By Bruce J. Dickson
The Washington Quarterly
China watchers are often obsessed with the prospects for regime change in that country. During the post-Mao period in China, the ruling Chinese Communist Party (CCP, or simply the Party) has liberalized its control over the economy while protecting its monopoly on political power. Although an increasingly market economy may seem incompatible with a Leninist political system, this is the combination China’s leaders have pursued for almost four decades.
This has led to a vigorous debate among specialists on Chinese politics regarding the fate of the Party and the regime it governs. Some argue that it is fragile, incapable of change, and in danger of collapse.1 According to this view, the Party has not been willing or able to accommodate the social and political changes its economic reforms have brought about. As a result, it has become stagnant and increasingly out of touch with a modernizing China. Others see it as adaptable, even resilient, and note that it faces no imminent threats from an organized opposition.2 In response to societal changes, it has updated its policy agenda and devised new channels for interactions between state and society. While the Party may be slow to identify crisis situations and clumsy in its response to them, it has been flexible enough to remain in power.

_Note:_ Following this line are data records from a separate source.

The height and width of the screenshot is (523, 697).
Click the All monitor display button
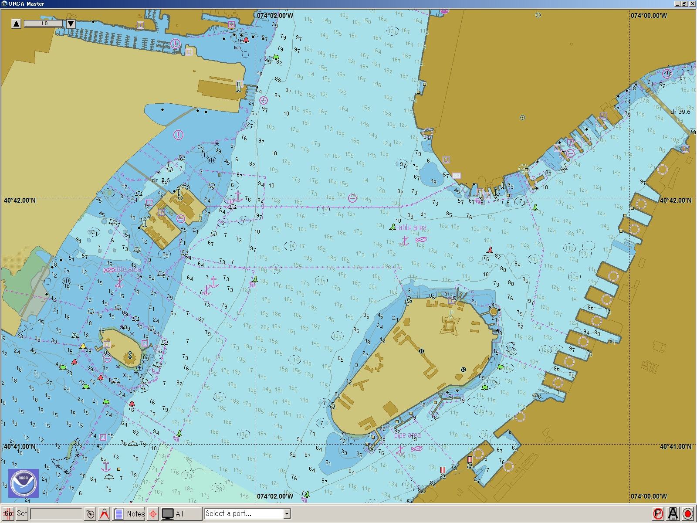(173, 514)
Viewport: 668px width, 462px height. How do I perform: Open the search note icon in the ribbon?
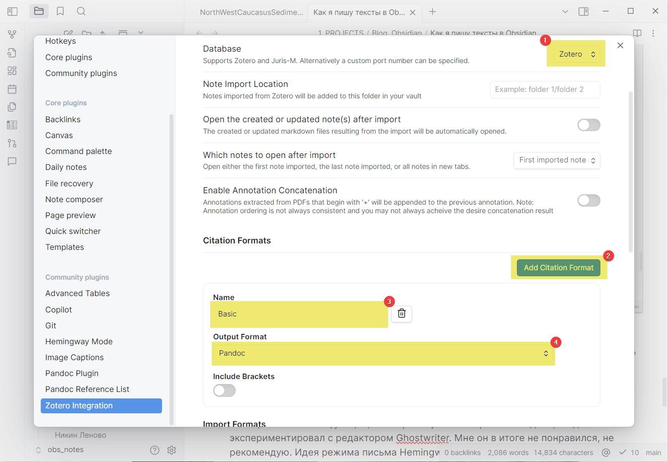(12, 53)
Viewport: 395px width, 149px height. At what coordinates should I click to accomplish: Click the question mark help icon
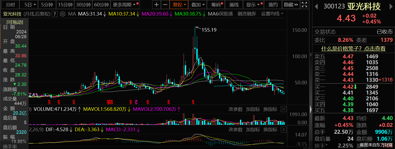click(x=55, y=14)
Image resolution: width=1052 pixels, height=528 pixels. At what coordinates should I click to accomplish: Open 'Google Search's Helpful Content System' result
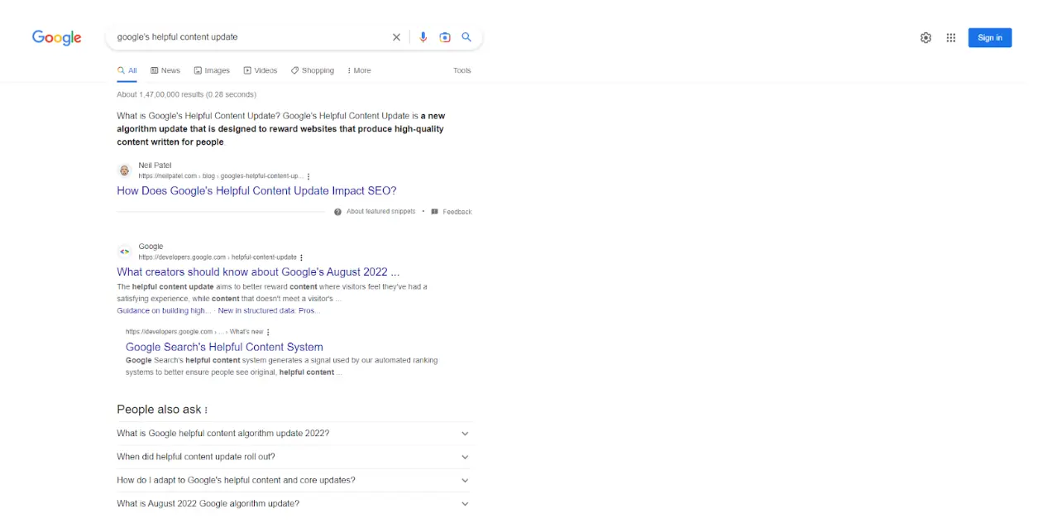point(223,347)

Much of this debate centers on elite politics, policymaking, and other institutional features of China’s party-state. In the previous issue of this journal, David Shambaugh and Minxin Pei offered new contributions to this debate.3 They identified a variety of challenges facing the Party such as elite debates on economic policy, leadership succession, and its relationship with an increasingly diversified society. Indeed, similar trends have been identified in the past without the dire consequences that previous authors predicted. Shambaugh and Pei are more circumspect: they believe the full effects of the trends they highlight may not be known for decades to come. Such a long-term perspective, however, does not provide much of a guide as to what may happen in the immediate future. While we should watch for signs of regime decay, we should also take note of what has allowed the regime to survive as long as it has.

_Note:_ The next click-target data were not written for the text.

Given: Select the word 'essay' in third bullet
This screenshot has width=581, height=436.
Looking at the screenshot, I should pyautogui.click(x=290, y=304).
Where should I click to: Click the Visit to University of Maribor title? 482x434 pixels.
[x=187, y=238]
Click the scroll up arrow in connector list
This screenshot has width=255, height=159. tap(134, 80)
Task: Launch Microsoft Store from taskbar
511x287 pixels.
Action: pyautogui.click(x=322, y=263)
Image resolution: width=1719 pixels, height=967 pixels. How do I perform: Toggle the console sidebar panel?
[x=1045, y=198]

What is often overlooked in the debate over regime change in China is the nature of public opinion in China. Various studies have shown high levels of popular support, higher and steadier than most outside observers recognize. These studies also reveal that the Chinese public is dissatisfied with specific policy issues such as the environment, food safety, and the cost and quality of health care and education—similar to the concerns of many American citizens. But popular dissatisfaction with these policy issues is counter-balanced with other sources of regime support such as rising standards of living and nationalist sentiments. As a result, most Chinese do not seek regime change; instead, they prefer that the current regime do a better job dealing with these problems. The growing numbers of protests in China are typically about the quality of governance and working conditions, not about broader issues favoring political reform or democratization. For the foreseeable future, the Party faces no organized opposition and no imminent threats to its hold on power coming from society. Some in China certainly prefer democratization, but they face repression from the state and enjoy little popular support. While we need to be attentive to the possibility that public opinion will turn against the regime or that the growing middle class will seek democratizing reforms, we must also acknowledge that these shifts have not yet occurred.